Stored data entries
[Start of section]

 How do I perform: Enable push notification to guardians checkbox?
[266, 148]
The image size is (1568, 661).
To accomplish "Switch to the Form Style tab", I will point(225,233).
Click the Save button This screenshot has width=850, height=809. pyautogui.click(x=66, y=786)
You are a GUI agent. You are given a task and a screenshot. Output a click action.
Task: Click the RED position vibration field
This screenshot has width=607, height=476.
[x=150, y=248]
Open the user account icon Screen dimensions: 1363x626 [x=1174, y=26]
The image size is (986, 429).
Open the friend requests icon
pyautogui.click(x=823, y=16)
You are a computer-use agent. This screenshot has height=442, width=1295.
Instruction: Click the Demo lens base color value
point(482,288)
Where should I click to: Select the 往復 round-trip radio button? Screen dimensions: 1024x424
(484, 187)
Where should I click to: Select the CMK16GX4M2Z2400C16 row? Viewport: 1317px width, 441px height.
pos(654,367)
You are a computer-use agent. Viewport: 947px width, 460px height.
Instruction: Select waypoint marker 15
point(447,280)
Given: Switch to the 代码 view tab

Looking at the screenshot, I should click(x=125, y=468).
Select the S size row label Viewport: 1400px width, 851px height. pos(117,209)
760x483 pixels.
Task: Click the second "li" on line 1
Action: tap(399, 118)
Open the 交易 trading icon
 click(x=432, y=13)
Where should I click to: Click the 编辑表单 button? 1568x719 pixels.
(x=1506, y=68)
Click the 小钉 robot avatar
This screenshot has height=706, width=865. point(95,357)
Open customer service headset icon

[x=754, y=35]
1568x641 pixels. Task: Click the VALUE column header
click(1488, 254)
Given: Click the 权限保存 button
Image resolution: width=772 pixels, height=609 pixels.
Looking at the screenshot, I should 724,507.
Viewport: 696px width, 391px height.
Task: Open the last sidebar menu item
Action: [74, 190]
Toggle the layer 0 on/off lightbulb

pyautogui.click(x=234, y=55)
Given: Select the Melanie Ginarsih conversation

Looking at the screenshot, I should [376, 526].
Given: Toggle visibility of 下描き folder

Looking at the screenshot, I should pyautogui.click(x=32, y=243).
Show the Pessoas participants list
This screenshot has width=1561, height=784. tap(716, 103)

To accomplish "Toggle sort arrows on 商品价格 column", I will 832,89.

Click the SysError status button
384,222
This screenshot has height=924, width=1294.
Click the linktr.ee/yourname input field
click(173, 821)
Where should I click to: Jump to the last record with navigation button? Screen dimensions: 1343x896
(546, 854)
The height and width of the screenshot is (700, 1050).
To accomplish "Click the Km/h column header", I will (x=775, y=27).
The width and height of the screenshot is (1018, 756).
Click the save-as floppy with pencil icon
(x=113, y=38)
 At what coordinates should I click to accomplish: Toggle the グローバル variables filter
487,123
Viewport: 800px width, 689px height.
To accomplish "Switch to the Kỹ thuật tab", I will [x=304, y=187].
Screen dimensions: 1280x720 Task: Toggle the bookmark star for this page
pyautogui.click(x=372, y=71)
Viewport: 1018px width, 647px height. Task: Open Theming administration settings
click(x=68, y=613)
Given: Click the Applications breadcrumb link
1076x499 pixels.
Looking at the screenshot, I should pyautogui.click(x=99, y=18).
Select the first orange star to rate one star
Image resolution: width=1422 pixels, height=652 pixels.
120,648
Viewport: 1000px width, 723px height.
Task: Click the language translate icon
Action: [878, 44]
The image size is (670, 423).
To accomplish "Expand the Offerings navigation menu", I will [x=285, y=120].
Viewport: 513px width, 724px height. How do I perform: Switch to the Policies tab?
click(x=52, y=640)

[End of section]

Give the count of lines in the data that contain the word "agent", and write nothing besides it.

**RESPONSE TO THE TASK**
3